Angeline representou a seleção sub-23 de Portugal
Angeline representou a seleção sub-23 de PortugalFPF

"Seleção? Está dentro da minha cabeça, não vou mentir..."

- O outro tópico que queria abordar é a Seleção. A Angeline chegou a representar as seleções jovens francesas, mas acabou por optar pela seleção portuguesa. Explique-nos essa mudança.

- Na altura, estava no centro de alto rendimento e jogava pela seleção francesa. Quando saí, recebi uma proposta para ir à seleção portuguesa. Disse aos meus pais que não falava a língua, mas tinha curiosidade e queria experimentar. Fui ao estágio, e, no fim do primeiro jogo, saí do balneário e vi o meu pai e a família do meu pai, que estavam felizes por ver-me com a camisola portuguesa. Foi então que disse ao meu pai que já tinha decidido e que queria jogar por Portugal. Sentia-me bem e parecia que tinha jogado sempre pela Seleção. O meu destino estava com a seleção portuguesa e a minha família ficou muito feliz. Depois, fiz todas as seleções até às sub-23, até à minha lesão.

- Tem como objetivo regressar à Seleção?

- Agora já não tenho idade para ir às sub-23, então o foco é a seleção principal. Sei que é difícil e que é preciso muito trabalho. Está dentro da minha cabeça, não vou mentir. Trabalho diariamente para isso, mas não quero colocar pressão nenhuma. O mais importante é o clube; se tiver a oportunidade de ir à Seleção, será como uma prenda.

Os próximos jogos do Valadares
Os próximos jogos do ValadaresFlashscore

- A família está orgulhosa do seu trajeto?

- Assistem a todos os jogos e apoiaram-me sempre muito.

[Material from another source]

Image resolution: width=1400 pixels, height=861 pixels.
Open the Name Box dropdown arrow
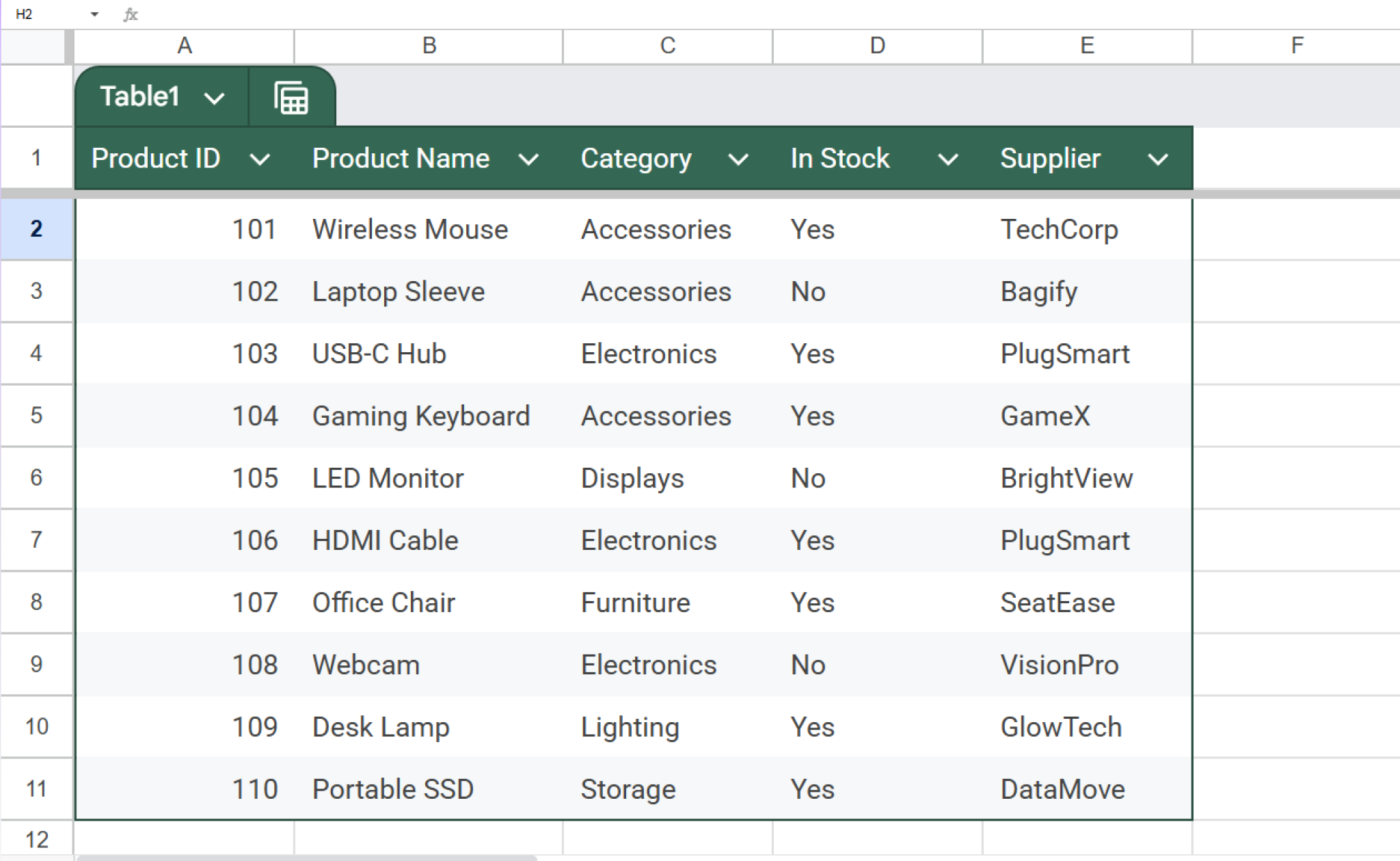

Nunca falharam um jogo em casa em França; em Portugal, ligam a TV e assistem. No final, ligam para perguntar se correu bem. Estar aqui não é um problema para eles; eles gostam de me ver feliz em Portugal. Até estão a pensar em regressar.

- Em algum momento se arrependeu da decisão de ter vindo para Portugal?

- Fazia tudo igual. Vir para cá tornou-me mais competente e completa. Tenho mais minutos, tenho um papel importante e estou inserida num modelo e estilo de jogo que gosto.

- Por fim, o que gostaria que dissessem sobre si e sobre o Valadares Gaia no final da temporada?

- Gostava que as pessoas dissessem que o Valadares foi uma equipa ainda mais competente do que no ano passado, confirmando o que fez. É uma equipa que trabalha bem, com jogadoras de muito potencial e talento.

Em relação a mim, gostaria que vissem que sou uma peça essencial da equipa, um elemento importante na estratégia da equipa técnica, e que tenho sempre regularidade no meu rendimento.